Belakangan ini kami berdua dekat, aku simpatik dengan cerita dia yang terus-terusan disakiti oleh pacarnya. Dan aku juga merasa nyaman dengan kehadiran dia di sampingku.

“Kak, kayaknya kita gak bisa sering-sering ngobrol kayak gini lagi sekarang” Rani menatapku dengan mata sayunya. Dia akhirnya berbicara setelah sekian lama hanya duduk menatapku menyusun huruf-huruf di laptop, sambil memainkan bibir bawahnya. Tanda kalau dia sedang bimbang.

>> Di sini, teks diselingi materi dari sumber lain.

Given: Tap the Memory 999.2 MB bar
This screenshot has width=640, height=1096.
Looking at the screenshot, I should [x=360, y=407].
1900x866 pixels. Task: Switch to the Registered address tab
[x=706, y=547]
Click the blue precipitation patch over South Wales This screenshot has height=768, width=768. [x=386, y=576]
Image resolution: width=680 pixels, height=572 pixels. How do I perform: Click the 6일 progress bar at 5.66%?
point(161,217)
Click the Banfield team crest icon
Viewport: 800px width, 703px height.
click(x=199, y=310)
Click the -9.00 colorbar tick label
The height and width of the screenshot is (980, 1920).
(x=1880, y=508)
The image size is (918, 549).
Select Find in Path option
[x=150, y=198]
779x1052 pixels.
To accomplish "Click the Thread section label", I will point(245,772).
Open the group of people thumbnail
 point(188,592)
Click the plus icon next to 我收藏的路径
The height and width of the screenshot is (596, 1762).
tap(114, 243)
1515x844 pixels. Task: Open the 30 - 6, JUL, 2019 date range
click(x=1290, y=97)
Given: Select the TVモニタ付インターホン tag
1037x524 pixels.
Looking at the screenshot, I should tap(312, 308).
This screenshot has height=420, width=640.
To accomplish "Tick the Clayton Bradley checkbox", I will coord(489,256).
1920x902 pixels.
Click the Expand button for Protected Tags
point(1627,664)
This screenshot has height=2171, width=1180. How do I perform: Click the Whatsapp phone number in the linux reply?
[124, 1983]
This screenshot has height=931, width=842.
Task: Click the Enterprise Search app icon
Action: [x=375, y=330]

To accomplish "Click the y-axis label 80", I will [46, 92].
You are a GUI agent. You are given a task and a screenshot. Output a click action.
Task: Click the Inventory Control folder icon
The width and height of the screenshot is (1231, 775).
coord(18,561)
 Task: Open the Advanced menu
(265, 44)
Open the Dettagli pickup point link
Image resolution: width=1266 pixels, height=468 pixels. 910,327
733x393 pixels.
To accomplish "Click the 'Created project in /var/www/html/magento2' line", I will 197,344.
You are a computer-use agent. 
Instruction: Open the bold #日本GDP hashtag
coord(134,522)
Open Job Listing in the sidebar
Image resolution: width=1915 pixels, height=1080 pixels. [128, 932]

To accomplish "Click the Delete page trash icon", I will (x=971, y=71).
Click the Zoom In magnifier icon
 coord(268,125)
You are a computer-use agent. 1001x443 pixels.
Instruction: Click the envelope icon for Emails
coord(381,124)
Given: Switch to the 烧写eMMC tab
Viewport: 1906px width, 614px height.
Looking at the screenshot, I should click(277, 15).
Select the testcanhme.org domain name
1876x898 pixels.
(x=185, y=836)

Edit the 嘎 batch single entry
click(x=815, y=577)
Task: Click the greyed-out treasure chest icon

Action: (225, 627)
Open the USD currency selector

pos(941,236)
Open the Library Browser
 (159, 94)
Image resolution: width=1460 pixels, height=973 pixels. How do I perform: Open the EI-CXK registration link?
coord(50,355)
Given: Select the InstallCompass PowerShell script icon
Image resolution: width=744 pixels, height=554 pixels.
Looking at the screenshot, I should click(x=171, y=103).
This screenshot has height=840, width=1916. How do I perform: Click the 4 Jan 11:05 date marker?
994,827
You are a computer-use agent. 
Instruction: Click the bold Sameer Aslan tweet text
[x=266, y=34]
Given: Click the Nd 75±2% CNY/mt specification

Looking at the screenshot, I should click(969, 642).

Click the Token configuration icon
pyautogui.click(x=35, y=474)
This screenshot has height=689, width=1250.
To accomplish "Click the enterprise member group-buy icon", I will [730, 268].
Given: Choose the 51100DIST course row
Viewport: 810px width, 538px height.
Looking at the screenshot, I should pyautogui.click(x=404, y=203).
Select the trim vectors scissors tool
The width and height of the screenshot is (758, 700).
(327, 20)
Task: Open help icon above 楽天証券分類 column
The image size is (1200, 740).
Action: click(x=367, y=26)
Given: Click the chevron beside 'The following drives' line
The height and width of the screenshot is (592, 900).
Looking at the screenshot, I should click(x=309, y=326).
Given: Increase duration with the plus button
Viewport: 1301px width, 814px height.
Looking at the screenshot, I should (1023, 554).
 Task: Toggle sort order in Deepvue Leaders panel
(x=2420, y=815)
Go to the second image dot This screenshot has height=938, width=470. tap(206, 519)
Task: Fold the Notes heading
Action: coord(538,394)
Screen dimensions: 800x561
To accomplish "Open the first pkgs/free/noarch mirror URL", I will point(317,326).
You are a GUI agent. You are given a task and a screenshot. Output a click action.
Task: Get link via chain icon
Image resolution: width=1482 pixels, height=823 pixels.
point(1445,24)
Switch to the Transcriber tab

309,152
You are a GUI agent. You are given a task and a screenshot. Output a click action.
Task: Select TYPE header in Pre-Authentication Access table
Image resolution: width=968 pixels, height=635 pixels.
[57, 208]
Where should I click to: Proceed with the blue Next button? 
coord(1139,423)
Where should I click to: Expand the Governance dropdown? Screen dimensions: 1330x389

Aku menunggu dia melanjutkan maksud kedatangannya, kali ini aku berhenti bermain dengan laptop ku dan menunggu dia melanjutkan ucapannya.

“Kak Ian suka jadi aneh kalo ngeliat kita ngobrol bareng”
Rani akhirnya mengucapkan maksud kedatangannya. Sedikit rasa marah karena merasa dibuang menohok ulu hatiku. Jadi, niat dia adalah menyuruhku menjauh karena hubungannya sudah membaik dengan kekasih lamanya?

“Terus mau Rani, apa? Gak usah hubungan lagi gitu? Terus emang kenapa? Dari kemaren kita cuma temen, kan? Kenapa Ian mesti sewot?” Kata ku dengan nada setenang mungkin. Menahan semua perasaan terhina karena merasa hanya dimanfaatkan sebagai pelarian.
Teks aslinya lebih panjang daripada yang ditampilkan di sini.